Author: Walter Mosley

Page Length: 232

Reading Level: 6

Genre: Historical Fiction

PLOT SUMMARY: 47 is the slave number given to young boy on the Corinthian Plantation when he was determined to be off age. Branded with that number on his left shoulder, 47 must spend his days working the field picking cotton and his nights chained up in a group bunk house. The overseer is a constant threat who often tortures slaves, kills them, or even hangs them from the hanging tree. 47 has all but lost his way until Tall John arrives. Tall John inspires and is inspired by 47 – who one day he says is destined to lead the masses to break the chains of slavery and be free.

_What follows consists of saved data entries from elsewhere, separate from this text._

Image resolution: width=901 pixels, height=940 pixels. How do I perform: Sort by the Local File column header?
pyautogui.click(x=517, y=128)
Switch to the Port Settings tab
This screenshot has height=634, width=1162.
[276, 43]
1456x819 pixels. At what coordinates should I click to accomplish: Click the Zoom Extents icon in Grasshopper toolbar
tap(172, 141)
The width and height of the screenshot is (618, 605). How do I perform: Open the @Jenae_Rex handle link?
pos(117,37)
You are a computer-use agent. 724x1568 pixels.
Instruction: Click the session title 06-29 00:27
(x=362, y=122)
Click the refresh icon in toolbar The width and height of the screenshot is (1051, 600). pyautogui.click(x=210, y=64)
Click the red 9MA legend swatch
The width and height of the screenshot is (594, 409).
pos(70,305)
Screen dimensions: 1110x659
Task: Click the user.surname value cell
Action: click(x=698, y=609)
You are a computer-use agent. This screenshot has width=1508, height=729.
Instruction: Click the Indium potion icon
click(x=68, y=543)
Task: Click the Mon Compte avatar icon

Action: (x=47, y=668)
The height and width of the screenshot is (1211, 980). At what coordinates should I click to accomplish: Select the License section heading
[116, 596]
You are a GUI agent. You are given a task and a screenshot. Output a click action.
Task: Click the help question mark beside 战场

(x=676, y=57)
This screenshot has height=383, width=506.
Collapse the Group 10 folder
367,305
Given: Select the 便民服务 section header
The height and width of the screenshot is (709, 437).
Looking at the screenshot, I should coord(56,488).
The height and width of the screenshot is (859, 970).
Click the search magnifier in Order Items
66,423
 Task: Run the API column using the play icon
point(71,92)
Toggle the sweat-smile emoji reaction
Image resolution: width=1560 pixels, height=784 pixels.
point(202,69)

REVIEW: The story was riveting in terms of its depiction of plantation life in the south. The horrors and detrimental effects of slavery were well portrayed – for this reason alone the book is an excellent source for making connections with students and history. The idea that any one person could be the chosen one who has a destiny far greater than he or she can comprehend is a beautiful theme. This theme can reinforce for students their own potential and the need to question their “place” in society. The spiritual aspect of the book and the other worldly origins of Tall John were more difficult to grasp – as well as the idea that demon spirits were capable of taking over other people’s bodies. The truth about how dark skinned people were treated inhumanely is accurately portrayed in the book. Even if the whole class didn’t read the book certain excerpts would be excellent for classroom examination and discussion. Overall the book was interesting and unique.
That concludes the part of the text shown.